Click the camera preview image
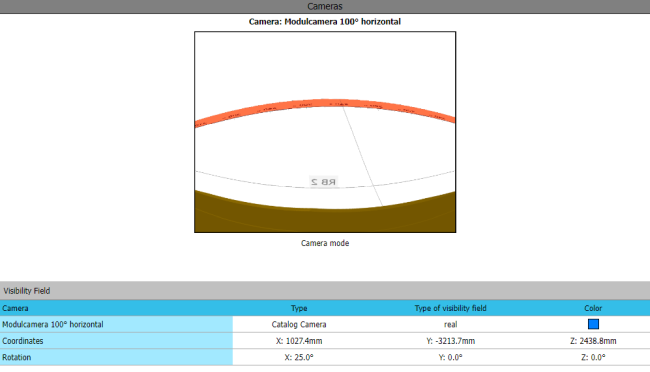Screen dimensions: 650x372 [x=325, y=132]
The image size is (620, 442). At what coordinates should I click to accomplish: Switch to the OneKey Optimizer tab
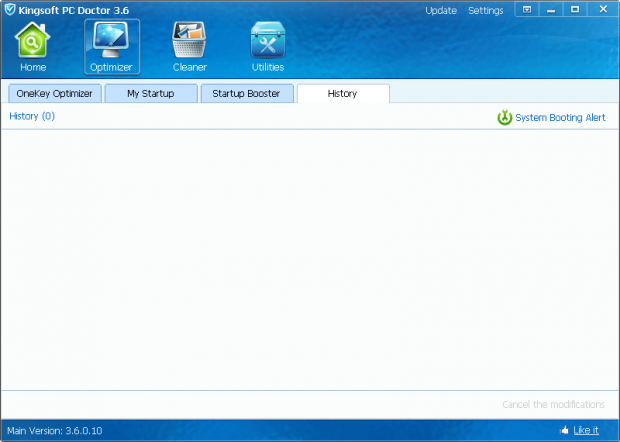(x=55, y=94)
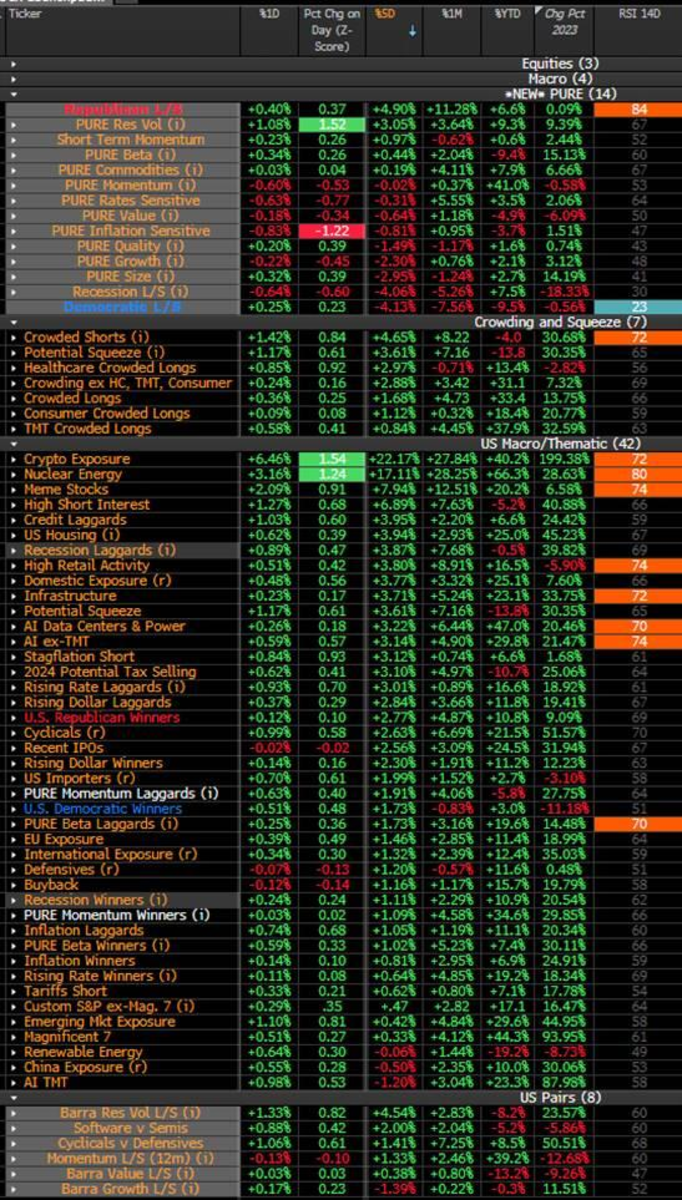Click the orange RSI 84 cell
The width and height of the screenshot is (682, 1200).
point(637,109)
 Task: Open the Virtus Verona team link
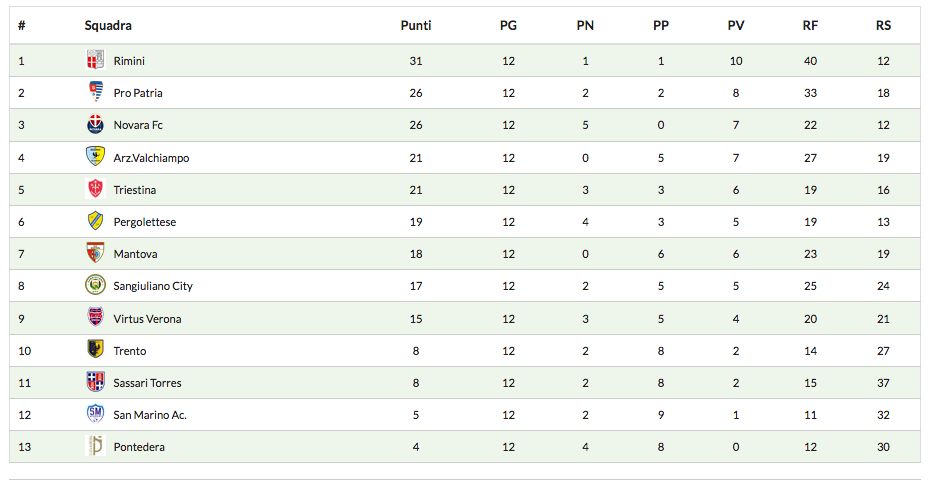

## EXERCISE DIRECTIONS
Give back the material above exactly, but without its images.

## EXERCISE RESPONSE
Click the camera preview image
Screen dimensions: 650x372 [x=325, y=132]
The image size is (620, 442). At what coordinates should I click to accomplish: Switch to the OneKey Optimizer tab
(x=55, y=94)
Click the orange RSI 84 cell
The width and height of the screenshot is (682, 1200).
point(637,109)
 Task: Open the Virtus Verona team link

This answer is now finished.